<<<<

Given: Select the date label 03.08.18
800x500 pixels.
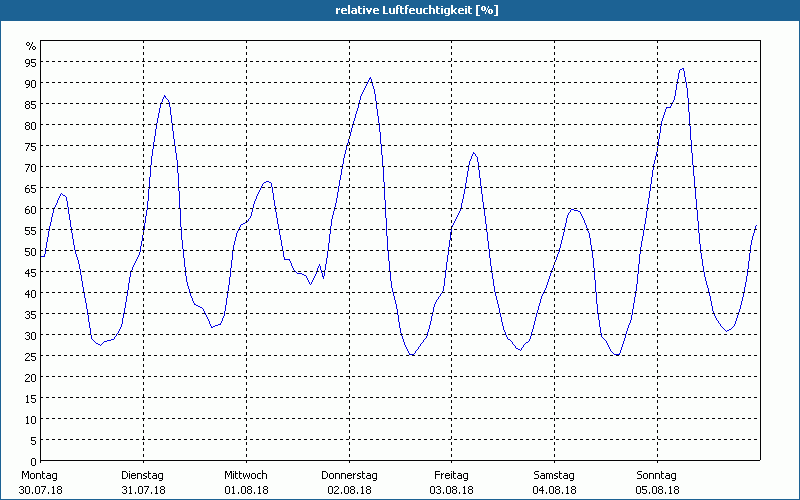Looking at the screenshot, I should 451,490.
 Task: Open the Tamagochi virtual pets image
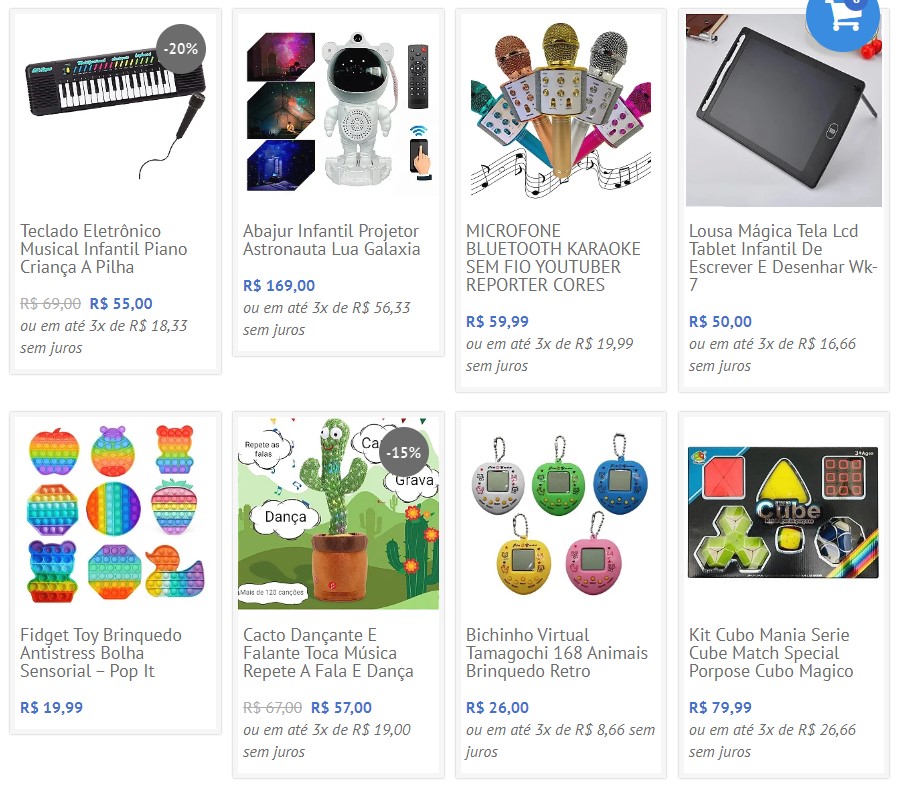tap(560, 514)
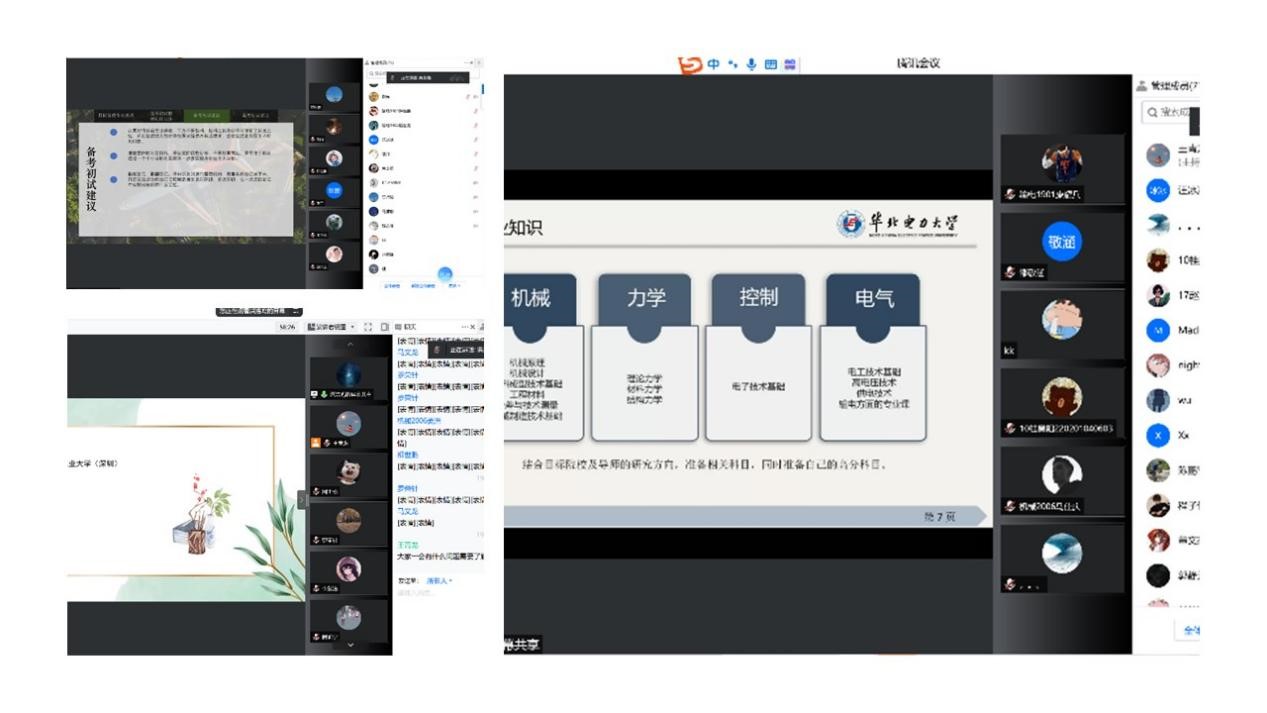The width and height of the screenshot is (1267, 713).
Task: Toggle Sogou Chinese/English input mode
Action: [713, 64]
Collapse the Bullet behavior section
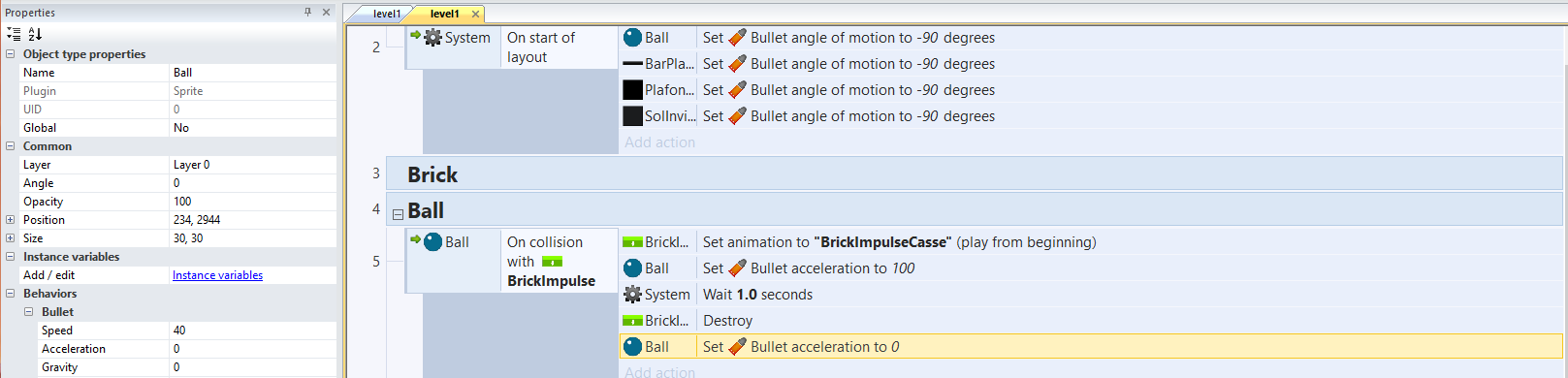Image resolution: width=1568 pixels, height=378 pixels. point(28,312)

>>>>

▶ [PROBLEM TO WORK ON]: Write out again, exactly, each line from the one containing "Task: Open the Tamagochi virtual pets image" through the last line of the entries, and omit every picture.

▶ [SOLUTION FOR THIS EXERCISE]:
 Task: Open the Tamagochi virtual pets image
tap(560, 514)
The width and height of the screenshot is (1267, 713).
Task: Toggle Sogou Chinese/English input mode
Action: [713, 64]
Collapse the Bullet behavior section
Image resolution: width=1568 pixels, height=378 pixels. point(28,312)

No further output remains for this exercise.